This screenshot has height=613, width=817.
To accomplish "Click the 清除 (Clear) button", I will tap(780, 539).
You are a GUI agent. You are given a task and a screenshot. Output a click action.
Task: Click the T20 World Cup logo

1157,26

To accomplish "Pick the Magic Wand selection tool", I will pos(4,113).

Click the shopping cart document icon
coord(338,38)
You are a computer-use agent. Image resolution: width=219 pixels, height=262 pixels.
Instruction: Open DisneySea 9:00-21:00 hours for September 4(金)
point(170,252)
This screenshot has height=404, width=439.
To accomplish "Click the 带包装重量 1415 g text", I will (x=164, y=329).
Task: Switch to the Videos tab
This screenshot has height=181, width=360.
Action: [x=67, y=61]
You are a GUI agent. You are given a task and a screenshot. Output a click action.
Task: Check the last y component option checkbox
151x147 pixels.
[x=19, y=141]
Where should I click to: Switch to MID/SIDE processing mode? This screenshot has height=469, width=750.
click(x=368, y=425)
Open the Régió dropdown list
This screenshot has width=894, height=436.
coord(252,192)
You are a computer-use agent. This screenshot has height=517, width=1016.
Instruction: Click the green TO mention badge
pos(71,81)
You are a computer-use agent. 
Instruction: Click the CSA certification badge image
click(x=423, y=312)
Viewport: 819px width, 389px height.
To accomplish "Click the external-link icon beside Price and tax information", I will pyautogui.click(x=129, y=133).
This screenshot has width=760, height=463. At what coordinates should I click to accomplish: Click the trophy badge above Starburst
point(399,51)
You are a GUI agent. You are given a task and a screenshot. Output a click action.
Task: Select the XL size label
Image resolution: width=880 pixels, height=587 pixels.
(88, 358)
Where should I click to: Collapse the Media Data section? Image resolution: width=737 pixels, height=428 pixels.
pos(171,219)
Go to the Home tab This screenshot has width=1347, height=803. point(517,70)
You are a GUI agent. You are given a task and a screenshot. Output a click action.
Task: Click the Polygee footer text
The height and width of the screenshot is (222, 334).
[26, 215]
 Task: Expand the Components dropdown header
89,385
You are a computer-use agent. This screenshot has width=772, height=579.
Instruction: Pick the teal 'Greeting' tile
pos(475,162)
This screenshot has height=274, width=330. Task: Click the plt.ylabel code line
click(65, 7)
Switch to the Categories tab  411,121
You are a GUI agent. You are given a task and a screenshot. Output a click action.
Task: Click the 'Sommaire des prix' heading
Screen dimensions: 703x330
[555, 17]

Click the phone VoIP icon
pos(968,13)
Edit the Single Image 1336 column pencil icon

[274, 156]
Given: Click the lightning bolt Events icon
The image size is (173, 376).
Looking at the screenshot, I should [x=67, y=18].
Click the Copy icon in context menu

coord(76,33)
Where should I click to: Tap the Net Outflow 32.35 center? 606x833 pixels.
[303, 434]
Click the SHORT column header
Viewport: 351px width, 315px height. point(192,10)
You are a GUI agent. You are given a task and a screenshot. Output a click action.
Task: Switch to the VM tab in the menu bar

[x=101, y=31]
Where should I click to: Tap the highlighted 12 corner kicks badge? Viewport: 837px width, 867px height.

_Exercise_
The entries above need to be transcribed with no differences at all.

_Response to the task_
This screenshot has height=613, width=817.
To accomplish "Click the 清除 (Clear) button", I will tap(780, 539).
You are a GUI agent. You are given a task and a screenshot. Output a click action.
Task: Click the T20 World Cup logo

1157,26

To accomplish "Pick the Magic Wand selection tool", I will pos(4,113).

Click the shopping cart document icon
coord(338,38)
You are a computer-use agent. Image resolution: width=219 pixels, height=262 pixels.
Instruction: Open DisneySea 9:00-21:00 hours for September 4(金)
point(170,252)
This screenshot has height=404, width=439.
To accomplish "Click the 带包装重量 1415 g text", I will (x=164, y=329).
Task: Switch to the Videos tab
This screenshot has height=181, width=360.
Action: [x=67, y=61]
You are a GUI agent. You are given a task and a screenshot. Output a click action.
Task: Check the last y component option checkbox
151x147 pixels.
[x=19, y=141]
Where should I click to: Switch to MID/SIDE processing mode? This screenshot has height=469, width=750.
click(x=368, y=425)
Open the Régió dropdown list
This screenshot has width=894, height=436.
coord(252,192)
You are a computer-use agent. This screenshot has height=517, width=1016.
Instruction: Click the green TO mention badge
pos(71,81)
You are a computer-use agent. 
Instruction: Click the CSA certification badge image
click(x=423, y=312)
Viewport: 819px width, 389px height.
To accomplish "Click the external-link icon beside Price and tax information", I will pyautogui.click(x=129, y=133).
This screenshot has width=760, height=463. At what coordinates should I click to accomplish: Click the trophy badge above Starburst
point(399,51)
You are a GUI agent. You are given a task and a screenshot. Output a click action.
Task: Select the XL size label
Image resolution: width=880 pixels, height=587 pixels.
(88, 358)
Where should I click to: Collapse the Media Data section? Image resolution: width=737 pixels, height=428 pixels.
pos(171,219)
Go to the Home tab This screenshot has width=1347, height=803. point(517,70)
You are a GUI agent. You are given a task and a screenshot. Output a click action.
Task: Click the Polygee footer text
The height and width of the screenshot is (222, 334).
[26, 215]
 Task: Expand the Components dropdown header
89,385
You are a computer-use agent. This screenshot has width=772, height=579.
Instruction: Pick the teal 'Greeting' tile
pos(475,162)
This screenshot has height=274, width=330. Task: Click the plt.ylabel code line
click(65, 7)
Switch to the Categories tab  411,121
You are a GUI agent. You are given a task and a screenshot. Output a click action.
Task: Click the 'Sommaire des prix' heading
Screen dimensions: 703x330
[555, 17]

Click the phone VoIP icon
pos(968,13)
Edit the Single Image 1336 column pencil icon

[274, 156]
Given: Click the lightning bolt Events icon
The image size is (173, 376).
Looking at the screenshot, I should [x=67, y=18].
Click the Copy icon in context menu

coord(76,33)
Where should I click to: Tap the Net Outflow 32.35 center? 606x833 pixels.
[303, 434]
Click the SHORT column header
Viewport: 351px width, 315px height. point(192,10)
You are a GUI agent. You are given a task and a screenshot. Output a click action.
Task: Switch to the VM tab in the menu bar

[x=101, y=31]
Where should I click to: Tap the highlighted 12 corner kicks badge? Viewport: 837px width, 867px height.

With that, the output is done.